I remember the Tomar Constant intensity lighting kits from my HO days in the 80s. I did a little web searching, but every link to the circuit is a dead link (where old technology goes to die . . .)
Anyway I sketched the circuit here (ignore the diode part numbers) :
The idea is that each diode drops 0.7v, so you get a constant 1.4 volts differential across the pair, enough to light the 1.5v incandescent bulb in the loco headlight (or up to 4 bulbs according to Tomar in parallel, eg. in a passenger car). This was designed for variable DC track voltage. The 1.5V lights fully as soon as you apply transformer power (transformers usually jump from zero to a few volts), then the 14V ballast bulb gradually gets brighter as you increase the voltage. The reason for the 2 sets of diodes was for the polarity change when you changed loco direction.

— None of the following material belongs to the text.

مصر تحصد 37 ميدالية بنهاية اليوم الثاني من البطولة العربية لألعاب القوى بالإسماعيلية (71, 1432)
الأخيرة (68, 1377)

It was a pretty simple solution but it did create 2 problems: Light and heat. That is the reason for the silver tape (and the suggestion to add a 2nd 14v bulb in series so each bulb burned cooler). I seem to remember people occasionally complaining about melted HO loco shells.
Since this was posted on the 2-Rail forum, I would assume that this is a conventional DC locomotive, thus the use of the same technology as DC HO.
GRJ's constant intensity modules are a vast improvement, don't you think?